Records supplied ▸
++++++
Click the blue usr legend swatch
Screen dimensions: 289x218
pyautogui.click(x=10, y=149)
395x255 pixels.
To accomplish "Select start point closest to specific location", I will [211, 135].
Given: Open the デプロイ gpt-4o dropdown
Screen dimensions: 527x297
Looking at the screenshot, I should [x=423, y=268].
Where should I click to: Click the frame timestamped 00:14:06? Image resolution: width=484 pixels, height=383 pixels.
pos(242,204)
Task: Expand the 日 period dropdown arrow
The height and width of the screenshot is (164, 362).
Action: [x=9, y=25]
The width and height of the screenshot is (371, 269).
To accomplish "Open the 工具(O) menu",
++++++
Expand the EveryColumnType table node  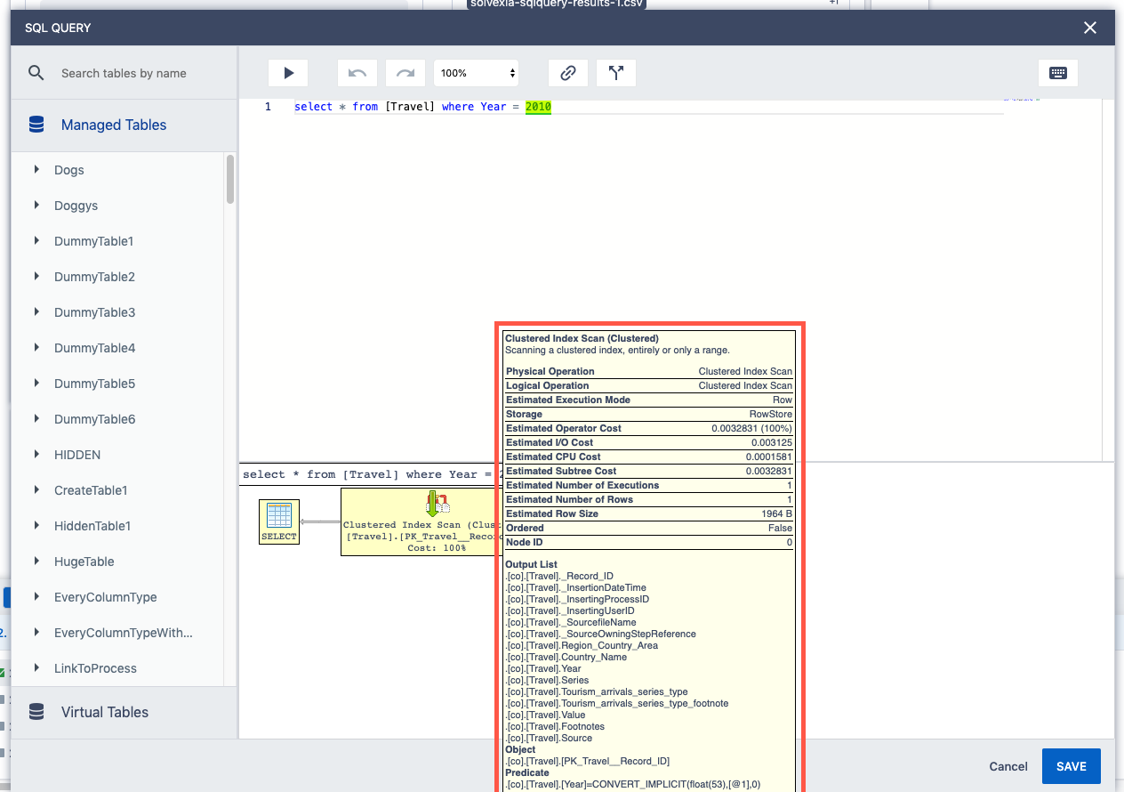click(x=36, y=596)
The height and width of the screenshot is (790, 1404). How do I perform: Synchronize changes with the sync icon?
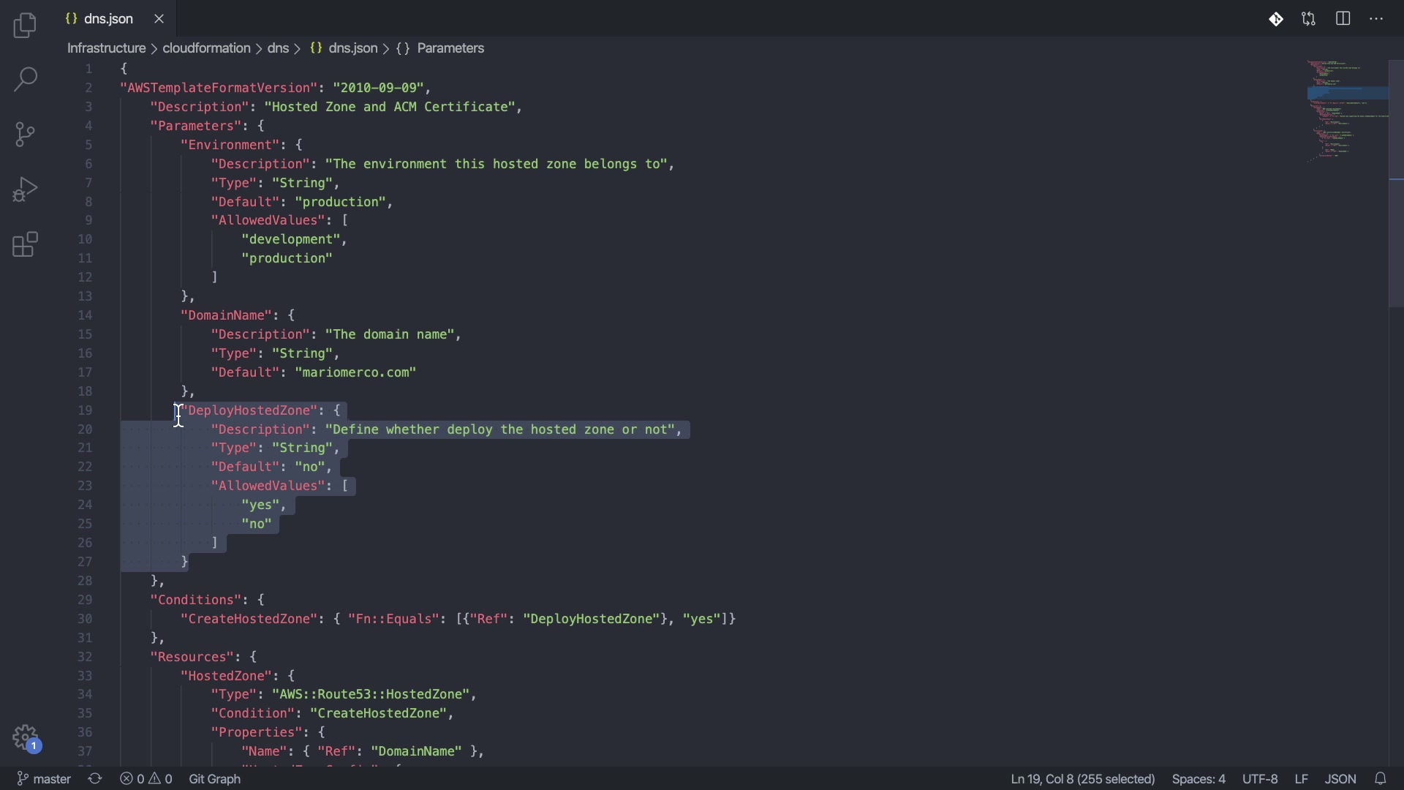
++++++
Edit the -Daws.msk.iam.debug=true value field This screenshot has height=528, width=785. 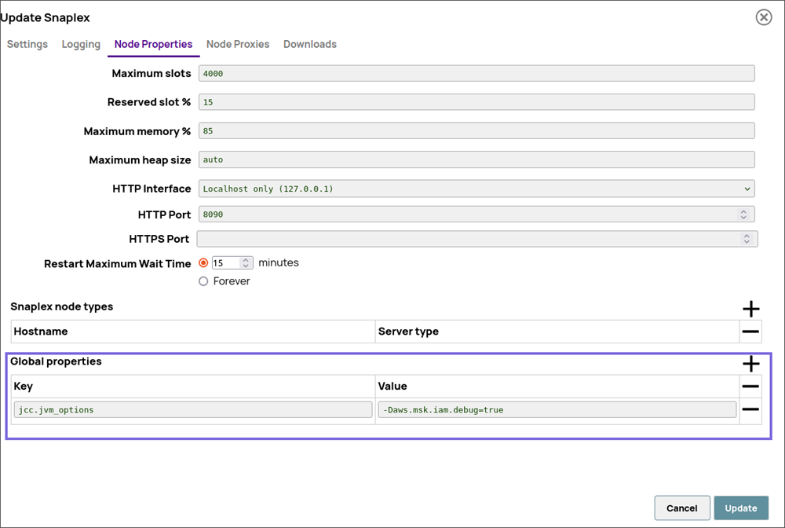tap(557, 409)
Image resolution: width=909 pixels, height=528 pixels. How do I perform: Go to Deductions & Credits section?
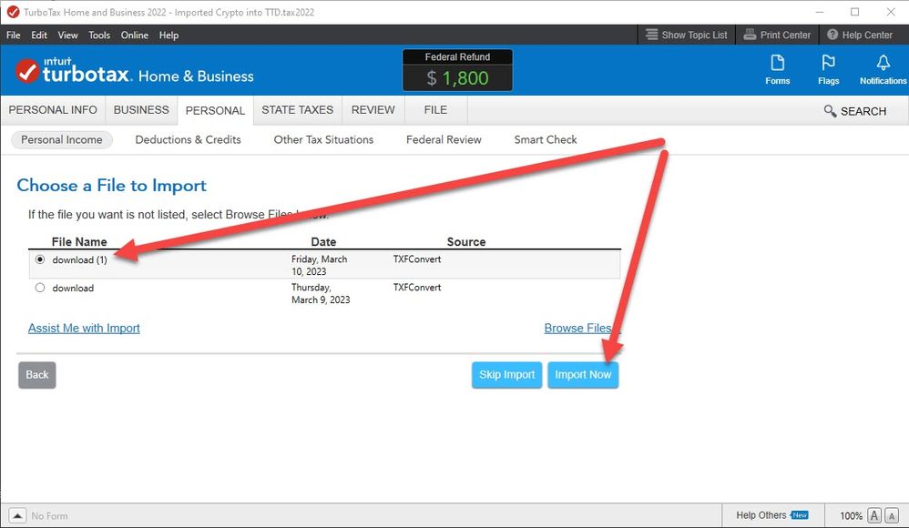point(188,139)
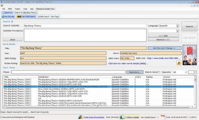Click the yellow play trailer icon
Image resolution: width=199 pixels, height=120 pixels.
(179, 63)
++++++
Exercise ▸ Copy out everything from the line containing "395x255 pixels." down to the line containing "Action: [x=9, y=25]", keeping each line unchanged.

Result of the task ▸
395x255 pixels.
To accomplish "Select start point closest to specific location", I will [211, 135].
Given: Open the デプロイ gpt-4o dropdown
Screen dimensions: 527x297
Looking at the screenshot, I should [x=423, y=268].
Where should I click to: Click the frame timestamped 00:14:06? Image resolution: width=484 pixels, height=383 pixels.
pos(242,204)
Task: Expand the 日 period dropdown arrow
The height and width of the screenshot is (164, 362).
Action: [x=9, y=25]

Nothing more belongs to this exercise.